That poorly-received Fantastic Four movie isn’t the first reboot of the series, nor is it the most poorly received. Here’s a look at a 1994 version made just so its owners could hold on to copyright.
Marvel Studios is now a major movie producer in its own right, releasing a handful of big-budget movies each year based on characters like The Avengers, Iron Man, and Ant-Man. The latest superhero movie in theaters is Fantastic Four, a reboot of the 2005 movie series. But it’s not made by Marvel, it’s made by 20th Century Fox, which obtained the rights in the ‘90s, before Marvel Studios existed. And it’s a strange story how it got them.

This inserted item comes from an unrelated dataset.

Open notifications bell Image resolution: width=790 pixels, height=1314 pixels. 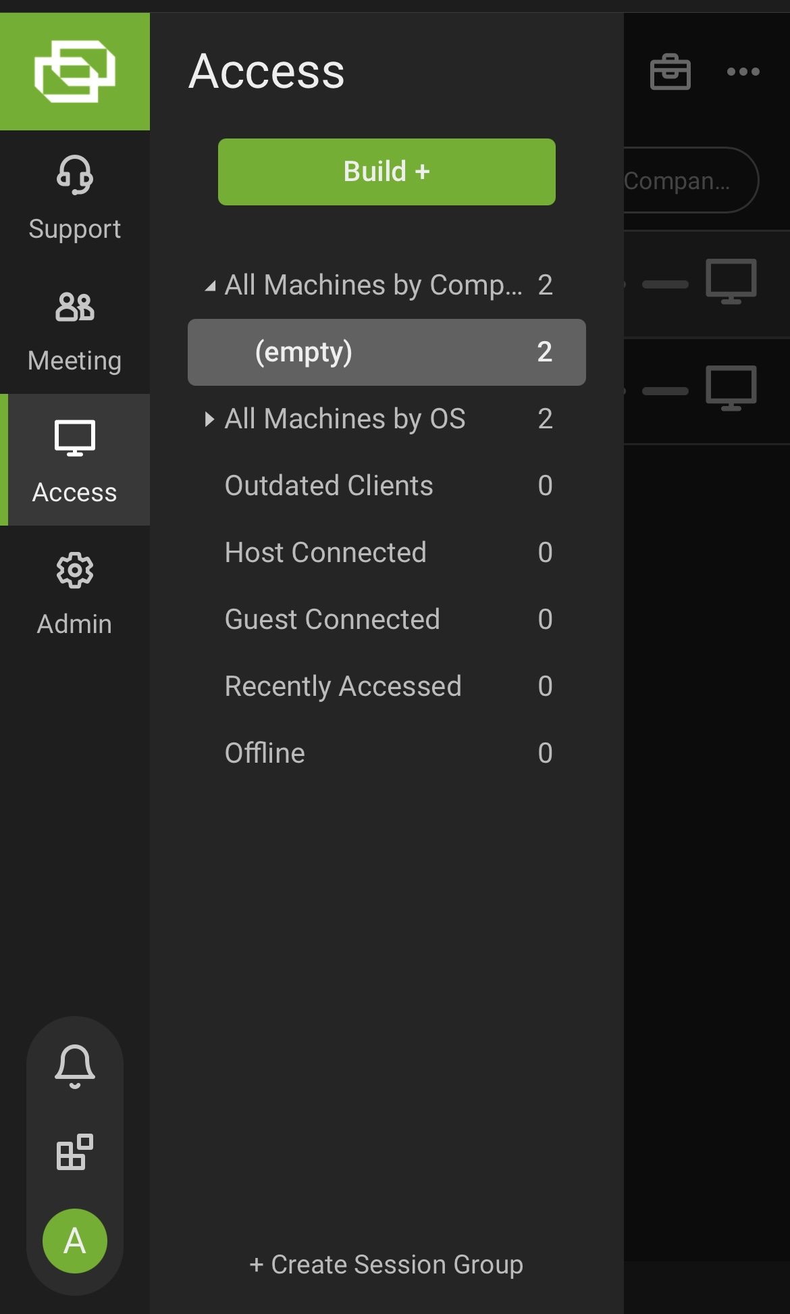pos(74,1066)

In 1986, German film company Constantin Film bought the movie rights to the superhero team for $250,000. The purchase had the caveat that if the studio didn’t make a Fantastic Four movie by January 1, 1993, it would lose the rights. If Constantin did produce a movie, however, they’d keep the rights for another decade…or it could go ahead with its plan to sell them to 20th Century Fox, so that studio could make a Fantastic Four movie.
So, it rushed into a production The Fantastic Four, produced by B-movie king Roger Corman on a tiny $1 million budget. The film was advertised and promoted for release in 1994, but it never hit theaters. That’s because Constantin never intended to release it—it was a contractual obligation. Marvel later obtained all copies of the movie and ordered them destroyed…but bootlegs got out, and you can easily find it online.
Here are two other notable examples of what in the movie industry is called an “ashcan copy”:
The Dick Tracy TV Special
In 1990, Warren Beatty produced, directed, and starred in a big-screen version of Dick Tracy, based on the old crimefighter comic strip. Beatty still owns the rights, but they were scheduled to expire in 2008 if he didn’t make another Tracy film. He bought himself some time by making The Dick Tracy TV Special. It consists of footage from the first film intercut with scenes of film critic Leonard Maltin interviewing Beatty…in character as Dick Tracy. (It’s been aired frequently since 2010 on the Turner Classic Movies cable channel.)
Dimension Films produced several successful movies in the Hellraiser horror series—those were the ones about Pinhead, the monster with pins sticking out of his face. In 2010, the company discovered that it’s rights would expire in just 11 days if it didn’t make another Hellraiser movie. So, that’s what it did. Hellraiser: Revelations, the eighth movie in the series, was produced in under two weeks.